[Rows from a dataset]
○ ○ ○ ○ ○ ○ ○

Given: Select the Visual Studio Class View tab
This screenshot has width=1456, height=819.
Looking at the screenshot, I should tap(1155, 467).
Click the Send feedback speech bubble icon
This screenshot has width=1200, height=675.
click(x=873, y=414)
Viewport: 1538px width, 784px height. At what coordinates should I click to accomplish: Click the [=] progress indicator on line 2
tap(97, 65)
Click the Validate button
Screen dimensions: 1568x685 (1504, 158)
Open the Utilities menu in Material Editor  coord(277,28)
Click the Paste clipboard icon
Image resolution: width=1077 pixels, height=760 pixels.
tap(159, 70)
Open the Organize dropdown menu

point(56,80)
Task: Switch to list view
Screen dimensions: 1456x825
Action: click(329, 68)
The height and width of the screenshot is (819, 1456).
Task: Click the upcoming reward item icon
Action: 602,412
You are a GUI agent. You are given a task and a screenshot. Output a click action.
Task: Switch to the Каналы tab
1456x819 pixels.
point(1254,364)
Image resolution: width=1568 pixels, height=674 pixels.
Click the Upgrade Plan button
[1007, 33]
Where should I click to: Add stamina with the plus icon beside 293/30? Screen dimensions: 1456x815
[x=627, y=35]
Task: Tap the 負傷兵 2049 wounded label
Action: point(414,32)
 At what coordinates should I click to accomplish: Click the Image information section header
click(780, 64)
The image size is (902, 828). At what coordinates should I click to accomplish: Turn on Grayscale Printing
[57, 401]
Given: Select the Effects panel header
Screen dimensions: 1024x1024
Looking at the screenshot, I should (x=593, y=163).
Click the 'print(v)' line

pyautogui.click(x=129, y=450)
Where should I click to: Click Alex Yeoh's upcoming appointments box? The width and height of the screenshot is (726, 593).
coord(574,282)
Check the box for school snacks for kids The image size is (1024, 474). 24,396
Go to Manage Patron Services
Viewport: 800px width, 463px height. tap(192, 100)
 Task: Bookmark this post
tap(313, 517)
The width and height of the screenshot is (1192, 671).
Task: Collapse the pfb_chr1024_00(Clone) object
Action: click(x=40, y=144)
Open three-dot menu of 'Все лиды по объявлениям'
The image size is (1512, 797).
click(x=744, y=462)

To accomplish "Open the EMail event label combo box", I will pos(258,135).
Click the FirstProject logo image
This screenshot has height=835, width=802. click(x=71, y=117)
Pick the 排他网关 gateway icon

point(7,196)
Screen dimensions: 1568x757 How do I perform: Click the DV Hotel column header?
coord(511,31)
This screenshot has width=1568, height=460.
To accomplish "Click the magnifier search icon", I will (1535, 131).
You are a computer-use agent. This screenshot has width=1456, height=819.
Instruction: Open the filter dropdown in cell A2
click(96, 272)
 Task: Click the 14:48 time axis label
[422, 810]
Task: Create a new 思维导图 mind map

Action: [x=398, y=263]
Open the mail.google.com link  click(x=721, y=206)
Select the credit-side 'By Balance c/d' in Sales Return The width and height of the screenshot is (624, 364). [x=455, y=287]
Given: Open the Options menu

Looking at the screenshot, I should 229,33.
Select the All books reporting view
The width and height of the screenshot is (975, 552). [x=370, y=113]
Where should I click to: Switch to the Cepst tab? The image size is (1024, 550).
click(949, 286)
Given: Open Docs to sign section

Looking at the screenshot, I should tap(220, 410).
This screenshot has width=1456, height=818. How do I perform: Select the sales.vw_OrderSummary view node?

○ ○ ○ ○ ○ ○ ○

### To do
Copy out every line of the material above word for word, changing nothing.

### Solved problem
Given: Select the Visual Studio Class View tab
This screenshot has width=1456, height=819.
Looking at the screenshot, I should tap(1155, 467).
Click the Send feedback speech bubble icon
This screenshot has width=1200, height=675.
click(x=873, y=414)
Viewport: 1538px width, 784px height. At what coordinates should I click to accomplish: Click the [=] progress indicator on line 2
tap(97, 65)
Click the Validate button
Screen dimensions: 1568x685 (1504, 158)
Open the Utilities menu in Material Editor  coord(277,28)
Click the Paste clipboard icon
Image resolution: width=1077 pixels, height=760 pixels.
tap(159, 70)
Open the Organize dropdown menu

point(56,80)
Task: Switch to list view
Screen dimensions: 1456x825
Action: click(329, 68)
The height and width of the screenshot is (819, 1456).
Task: Click the upcoming reward item icon
Action: 602,412
You are a GUI agent. You are given a task and a screenshot. Output a click action.
Task: Switch to the Каналы tab
1456x819 pixels.
point(1254,364)
Image resolution: width=1568 pixels, height=674 pixels.
Click the Upgrade Plan button
[1007, 33]
Where should I click to: Add stamina with the plus icon beside 293/30? Screen dimensions: 1456x815
[x=627, y=35]
Task: Tap the 負傷兵 2049 wounded label
Action: point(414,32)
 At what coordinates should I click to accomplish: Click the Image information section header
click(780, 64)
The image size is (902, 828). At what coordinates should I click to accomplish: Turn on Grayscale Printing
[57, 401]
Given: Select the Effects panel header
Screen dimensions: 1024x1024
Looking at the screenshot, I should (x=593, y=163).
Click the 'print(v)' line

pyautogui.click(x=129, y=450)
Where should I click to: Click Alex Yeoh's upcoming appointments box? The width and height of the screenshot is (726, 593).
coord(574,282)
Check the box for school snacks for kids The image size is (1024, 474). 24,396
Go to Manage Patron Services
Viewport: 800px width, 463px height. tap(192, 100)
 Task: Bookmark this post
tap(313, 517)
The width and height of the screenshot is (1192, 671).
Task: Collapse the pfb_chr1024_00(Clone) object
Action: click(x=40, y=144)
Open three-dot menu of 'Все лиды по объявлениям'
The image size is (1512, 797).
click(x=744, y=462)

To accomplish "Open the EMail event label combo box", I will pos(258,135).
Click the FirstProject logo image
This screenshot has height=835, width=802. click(x=71, y=117)
Pick the 排他网关 gateway icon

point(7,196)
Screen dimensions: 1568x757 How do I perform: Click the DV Hotel column header?
coord(511,31)
This screenshot has width=1568, height=460.
To accomplish "Click the magnifier search icon", I will (1535, 131).
You are a computer-use agent. This screenshot has width=1456, height=819.
Instruction: Open the filter dropdown in cell A2
click(96, 272)
 Task: Click the 14:48 time axis label
[422, 810]
Task: Create a new 思维导图 mind map

Action: [x=398, y=263]
Open the mail.google.com link  click(x=721, y=206)
Select the credit-side 'By Balance c/d' in Sales Return The width and height of the screenshot is (624, 364). [x=455, y=287]
Given: Open the Options menu

Looking at the screenshot, I should 229,33.
Select the All books reporting view
The width and height of the screenshot is (975, 552). [x=370, y=113]
Where should I click to: Switch to the Cepst tab? The image size is (1024, 550).
click(949, 286)
Given: Open Docs to sign section

Looking at the screenshot, I should tap(220, 410).
This screenshot has width=1456, height=818. How do I perform: Select the sales.vw_OrderSummary view node?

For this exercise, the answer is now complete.